**Exercise aim**
Each line of the data below containing "проекте" needs to be listed.

Dataset entries
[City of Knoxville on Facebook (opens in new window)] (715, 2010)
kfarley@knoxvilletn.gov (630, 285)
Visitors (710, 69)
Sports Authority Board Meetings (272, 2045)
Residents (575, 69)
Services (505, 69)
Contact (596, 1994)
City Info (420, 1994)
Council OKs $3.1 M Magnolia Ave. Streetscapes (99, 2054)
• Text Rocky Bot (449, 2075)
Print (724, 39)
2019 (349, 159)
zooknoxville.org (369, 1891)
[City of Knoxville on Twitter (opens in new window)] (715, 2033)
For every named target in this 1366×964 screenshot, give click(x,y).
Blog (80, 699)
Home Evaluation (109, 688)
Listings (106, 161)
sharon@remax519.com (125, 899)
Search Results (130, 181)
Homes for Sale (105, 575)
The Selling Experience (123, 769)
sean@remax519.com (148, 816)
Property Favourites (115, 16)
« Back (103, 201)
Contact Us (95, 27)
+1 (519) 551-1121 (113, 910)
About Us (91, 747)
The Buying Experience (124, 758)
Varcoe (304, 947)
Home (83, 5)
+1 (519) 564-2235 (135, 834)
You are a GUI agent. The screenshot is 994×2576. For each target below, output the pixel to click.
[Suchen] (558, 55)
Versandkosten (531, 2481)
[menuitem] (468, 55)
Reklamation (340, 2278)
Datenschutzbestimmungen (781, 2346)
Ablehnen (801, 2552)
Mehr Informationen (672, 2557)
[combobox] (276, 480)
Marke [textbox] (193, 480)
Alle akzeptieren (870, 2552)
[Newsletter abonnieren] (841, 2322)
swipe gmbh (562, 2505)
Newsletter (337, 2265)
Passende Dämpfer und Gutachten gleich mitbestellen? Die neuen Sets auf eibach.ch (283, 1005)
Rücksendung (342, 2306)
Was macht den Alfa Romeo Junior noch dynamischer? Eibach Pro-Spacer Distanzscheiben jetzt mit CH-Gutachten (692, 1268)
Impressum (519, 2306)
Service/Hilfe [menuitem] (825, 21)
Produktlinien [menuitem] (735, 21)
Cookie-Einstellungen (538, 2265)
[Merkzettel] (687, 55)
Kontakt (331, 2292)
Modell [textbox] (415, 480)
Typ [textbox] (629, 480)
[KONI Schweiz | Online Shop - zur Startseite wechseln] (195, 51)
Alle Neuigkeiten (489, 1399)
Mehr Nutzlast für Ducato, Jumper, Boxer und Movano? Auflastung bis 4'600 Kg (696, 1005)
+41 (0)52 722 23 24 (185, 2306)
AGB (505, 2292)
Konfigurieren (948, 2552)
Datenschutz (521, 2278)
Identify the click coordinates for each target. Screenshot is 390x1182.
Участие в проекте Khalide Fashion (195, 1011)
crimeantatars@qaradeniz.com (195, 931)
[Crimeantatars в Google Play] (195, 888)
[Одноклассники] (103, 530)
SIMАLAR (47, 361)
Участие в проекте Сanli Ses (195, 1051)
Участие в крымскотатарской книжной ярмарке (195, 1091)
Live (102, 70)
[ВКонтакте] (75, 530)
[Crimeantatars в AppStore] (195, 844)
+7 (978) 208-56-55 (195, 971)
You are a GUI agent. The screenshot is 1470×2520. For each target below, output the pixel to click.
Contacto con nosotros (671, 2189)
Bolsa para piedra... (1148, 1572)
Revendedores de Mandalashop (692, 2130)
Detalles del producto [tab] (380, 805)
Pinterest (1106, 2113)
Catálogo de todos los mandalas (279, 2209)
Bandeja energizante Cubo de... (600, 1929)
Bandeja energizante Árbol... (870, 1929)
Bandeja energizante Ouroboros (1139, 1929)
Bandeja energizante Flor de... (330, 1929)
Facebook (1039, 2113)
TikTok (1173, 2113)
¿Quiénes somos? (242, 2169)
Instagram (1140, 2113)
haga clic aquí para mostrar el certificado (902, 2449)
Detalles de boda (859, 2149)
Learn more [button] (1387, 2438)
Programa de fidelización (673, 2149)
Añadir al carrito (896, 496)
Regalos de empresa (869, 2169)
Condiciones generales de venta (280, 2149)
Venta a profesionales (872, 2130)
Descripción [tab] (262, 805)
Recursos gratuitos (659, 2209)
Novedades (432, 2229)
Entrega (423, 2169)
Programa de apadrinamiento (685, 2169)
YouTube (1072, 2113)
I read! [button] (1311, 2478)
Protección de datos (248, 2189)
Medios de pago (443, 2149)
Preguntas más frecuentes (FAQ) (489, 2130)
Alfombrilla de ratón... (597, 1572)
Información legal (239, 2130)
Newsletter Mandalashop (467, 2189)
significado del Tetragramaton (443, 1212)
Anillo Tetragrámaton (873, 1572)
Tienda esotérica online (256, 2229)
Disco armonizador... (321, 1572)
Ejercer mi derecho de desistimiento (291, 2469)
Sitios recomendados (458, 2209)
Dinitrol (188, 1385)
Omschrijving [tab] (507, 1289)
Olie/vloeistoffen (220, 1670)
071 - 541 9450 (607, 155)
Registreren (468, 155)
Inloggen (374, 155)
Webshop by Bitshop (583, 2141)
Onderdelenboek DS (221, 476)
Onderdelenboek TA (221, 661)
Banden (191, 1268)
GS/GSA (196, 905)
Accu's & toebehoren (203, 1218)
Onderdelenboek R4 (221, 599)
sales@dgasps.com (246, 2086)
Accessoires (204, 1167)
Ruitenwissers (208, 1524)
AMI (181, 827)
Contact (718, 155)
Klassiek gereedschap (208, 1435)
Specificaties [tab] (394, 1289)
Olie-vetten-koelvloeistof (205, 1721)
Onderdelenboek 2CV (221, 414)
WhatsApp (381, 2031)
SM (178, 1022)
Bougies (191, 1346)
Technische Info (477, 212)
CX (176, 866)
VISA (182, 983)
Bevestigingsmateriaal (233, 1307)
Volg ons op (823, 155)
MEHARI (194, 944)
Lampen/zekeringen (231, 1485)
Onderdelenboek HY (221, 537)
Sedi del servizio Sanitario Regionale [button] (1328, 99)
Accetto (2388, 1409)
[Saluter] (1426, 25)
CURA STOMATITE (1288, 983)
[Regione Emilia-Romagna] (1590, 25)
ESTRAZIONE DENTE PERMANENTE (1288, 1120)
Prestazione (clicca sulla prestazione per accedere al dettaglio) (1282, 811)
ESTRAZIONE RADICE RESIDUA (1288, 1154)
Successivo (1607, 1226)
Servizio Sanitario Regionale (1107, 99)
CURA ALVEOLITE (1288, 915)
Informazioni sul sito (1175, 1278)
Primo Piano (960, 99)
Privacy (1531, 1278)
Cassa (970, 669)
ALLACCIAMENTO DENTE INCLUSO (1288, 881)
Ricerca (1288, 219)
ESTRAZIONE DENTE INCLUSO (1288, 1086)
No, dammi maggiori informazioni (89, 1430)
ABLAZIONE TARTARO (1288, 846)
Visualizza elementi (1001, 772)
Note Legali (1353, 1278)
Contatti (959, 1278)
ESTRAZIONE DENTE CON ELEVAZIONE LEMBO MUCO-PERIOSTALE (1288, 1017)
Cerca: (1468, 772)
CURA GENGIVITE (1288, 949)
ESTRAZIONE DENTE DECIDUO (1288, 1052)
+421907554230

**Exercise result**
Участие в проекте Khalide Fashion (195, 1011)
Участие в проекте Сanli Ses (195, 1051)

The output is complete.